Cinéma, International, Société

Le soft power turc : le cas des séries turques

La notion de soft power (la puissance douce) a été explorée pour la première fois par Joseph Nye dans son livre intitulé Bound to Lead: The Changing Nature of American Power (1990). Par la suite, il a poussé sa théorie plus loin dans son livre Soft Power: The Means to Success in World Politics  (2004). De nos jours, le concept de soft power est largement utilisé, a gagné en popularité et suscite de nombreux débats. Selon Joseph Nye, le soft power réside dans la capacité à influencer et à façonner les préférences des autres. C’est donc la capacité d’un pays à diriger parce que les autres États acceptent de le suivre ou désirent le copier. Une telle puissance dépend de son rayonnement culturel et idéologique, mais aussi des valeurs de sa société.

Dans cet article, je me concentre sur l’effet des séries télévisées turques comme outils de soft power dans le monde. Quand j’évoque la diffusion des séries turques, je pense d’abord aux Balkans, au Moyen-Orient et à l’Asie centrale ; soit des zones géographiques où l’on constate une présence ethnique du peuple turc, une présence de différents groupes ethniques choisissant l’islam, ou encore des espaces ayant des similitudes culturelles avec l’Empire ottoman. L’évaluation des séries télévisées turques en tant qu’outil de soft power dans ces régions est considérée comme plus réaliste. La Turquie semble avoir acquis une influence diplomatique et culturelle croissante dans les Balkans, au Moyen-Orient, en Afrique du Nord et en Asie centrale ces dernières années. Cette influence croissante s’est manifestée lors du Printemps arabe qui a créé un environnement propice à l’idéalisation du modèle de gouvernance de la Turquie, combiné à la popularité croissante des séries télévisées turques dans les anciens territoires ottomans. L’influence des médias, des organisations internationales et la transformation du système international jouent un rôle dans cette image (Şener, 2014[1]).

Pour comprendre le marché des séries turques, on peut observer la diffusion de certaines d’entre elles. La série télévisée Yabancı Damat, diffusée à l’été 2005 en Grèce, a attiré l’attention et, après ce succès, plusieurs séries ont commencé à être diffusées sur différentes chaînes de télévision grecques (Yörük et Vatikiotis, 2013, page 2364[2]). Les critiques formulées par certains groupes de religieux et d’autres acteurs en Grèce se sont reflétées dans les médias. Un autre exemple dans les Balkans se situe en Bulgarie. Ce pays a importé 27 séries turques telles que Binbir Gece et Yaprak Dökümü en 2010. La Bulgarie est devenue le deuxième pays importateur de séries turques[3]. Les Balkans constituent donc un excellent marché pour les séries turques, à tel point que l’on peut parler des années 2010 comme l’ « âge d’or » des séries turques.

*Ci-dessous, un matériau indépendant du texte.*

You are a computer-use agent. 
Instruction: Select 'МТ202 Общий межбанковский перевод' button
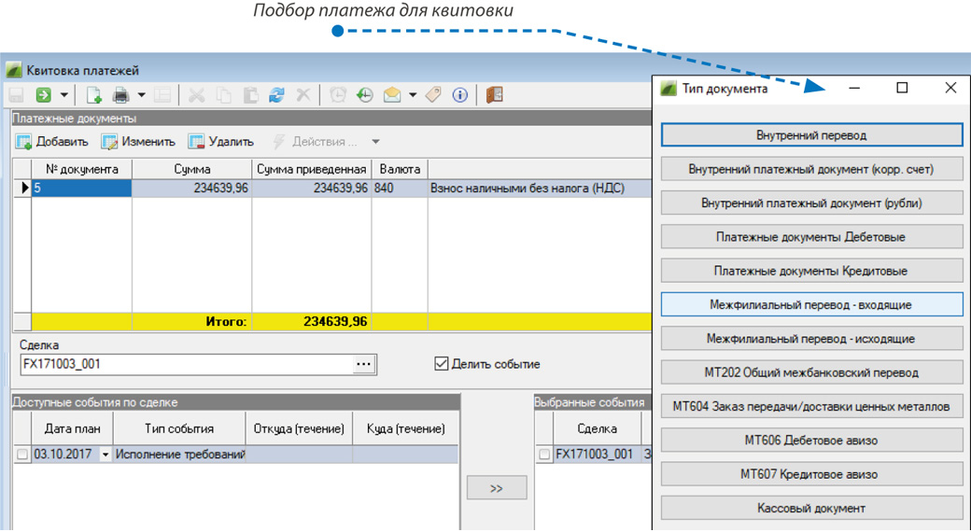click(811, 372)
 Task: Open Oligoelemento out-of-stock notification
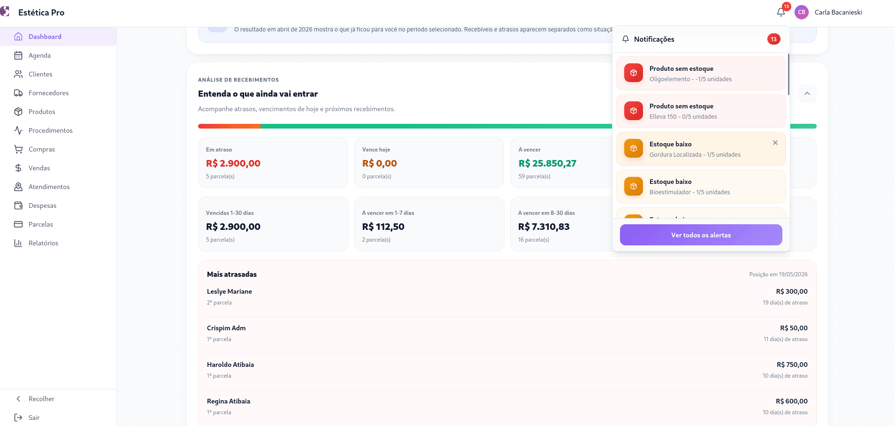click(x=701, y=74)
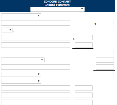
Task: Open the small dropdown followed by a colon
Action: click(x=7, y=30)
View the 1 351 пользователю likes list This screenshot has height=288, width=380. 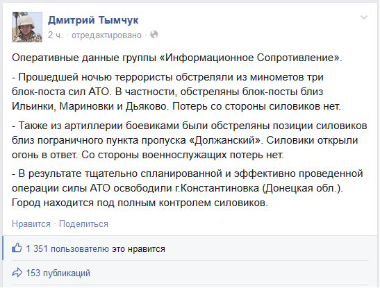tap(67, 249)
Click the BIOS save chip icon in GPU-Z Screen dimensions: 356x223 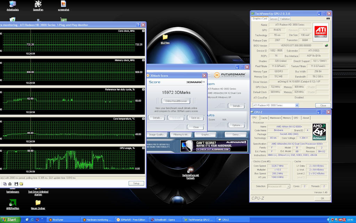point(326,45)

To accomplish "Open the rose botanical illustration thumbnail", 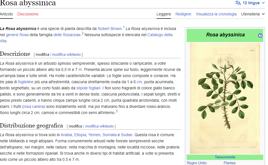I will coord(225,98).
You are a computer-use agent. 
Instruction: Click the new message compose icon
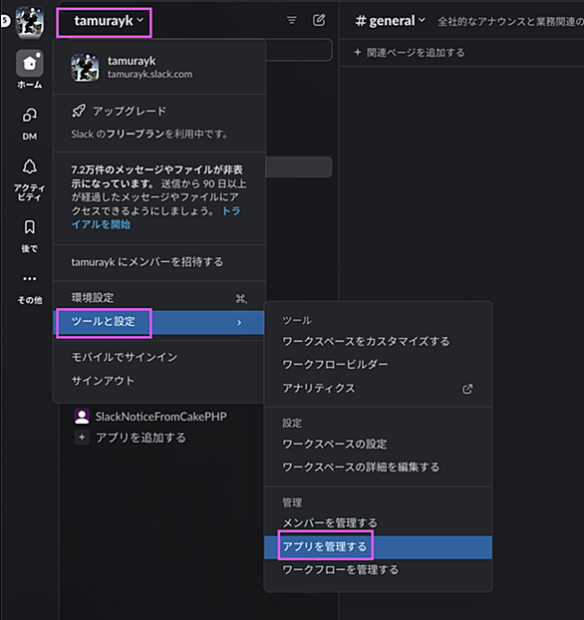point(319,20)
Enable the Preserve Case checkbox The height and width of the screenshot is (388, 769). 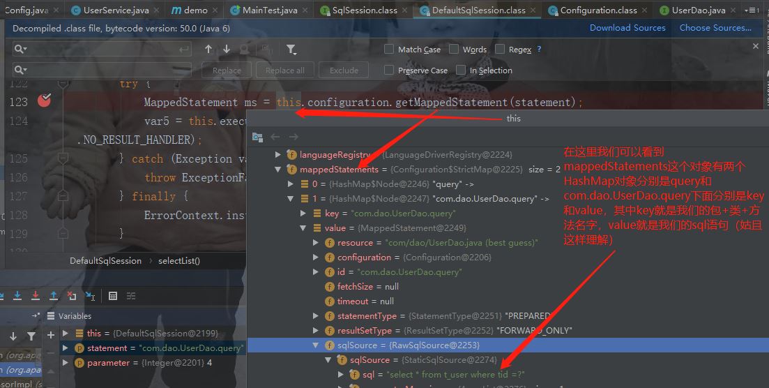[x=389, y=70]
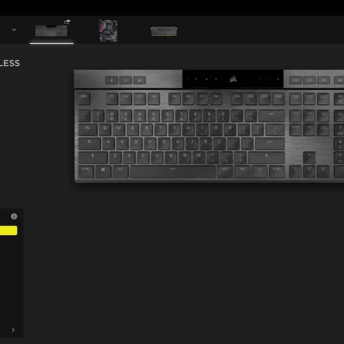This screenshot has width=344, height=344.
Task: Select the spacebar on the keyboard image
Action: (172, 172)
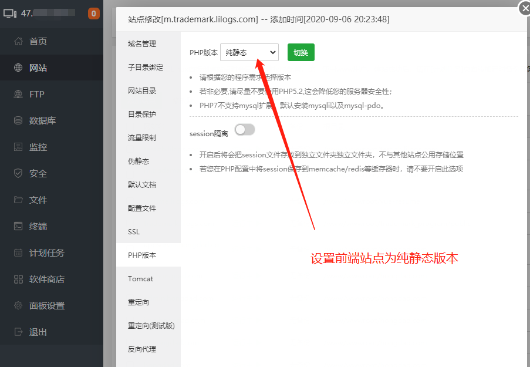This screenshot has height=367, width=530.
Task: Switch to the 域名管理 tab
Action: pos(142,44)

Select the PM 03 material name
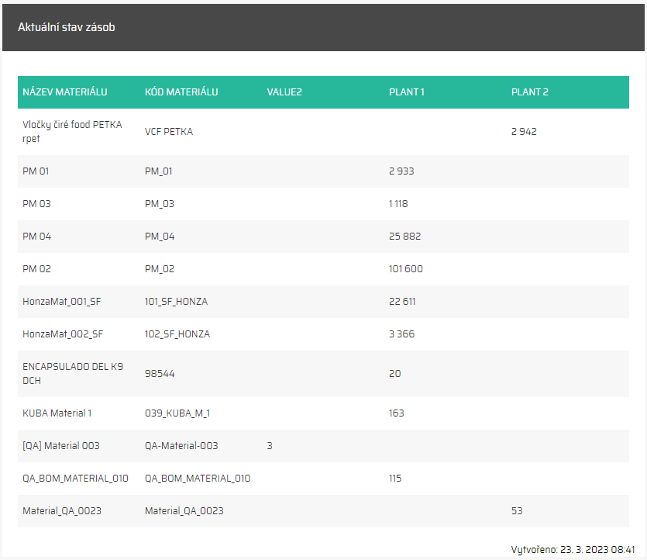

La série intitulée Muhteşem Yüzyıl, qui a été diffusée comme une série historique qui est devenue un sujet d’actualité en Turquie, a été regardée dans une vaste zone allant des Balkans au Moyen-Orient. La particularité de cette série, c’est que, parmi les autres séries turques, c’est celle qui a été exportée dans le plus grand nombre de pays (Yılmaz, 2015[4]). Ces dernières années, nous avons observé une augmentation de 350% du nombre de touristes en provenance du Moyen-Orient. La Turquie a réussi cela grâce, en partie, à ses séries TV.

Les années 2010 constituent l’âge d’or des séries turques dans une vaste zone géographique, de l’Amérique du Sud au Moyen-Orient, de l’Asie centrale aux Balkans. Malheureusement, le succès des séries turques a diminué dans une certaine mesure. Leur exportation continue, mais dans certains pays leur diffusion a été interdite.

Pour conclure, les séries turques sont des instruments efficaces d’un pouvoir discret dans différentes régions et dans différents pays dominés par les Ottomans. Lorsqu’ils sont pris en considération en tant qu’instruments, ils agissent au bénéfice de la Turquie. En plus de leurs contributions financières directes, les séries jouent un rôle important en soutenant plusieurs secteurs, l’attitude envers la Turquie et l’image que le pays projette.

Fatin Resat Durukan

[1] Şener, B. (2014) Dış politikada yumuşak güç olgusu. http://www.21yyte.org/tr/arastirma/politik-sosyal-kulturelarastirmalar-merkezi/2014/02/10/7423/dis-politikada-yumusakguc-olgusu

[2] Yörük, Z. & Vatikiotis, P. (2013) Soft power or illusion of hegemony: The case of the Turkish soap opera “colonialism”, International Journal of Communication, 7: 2361-2385.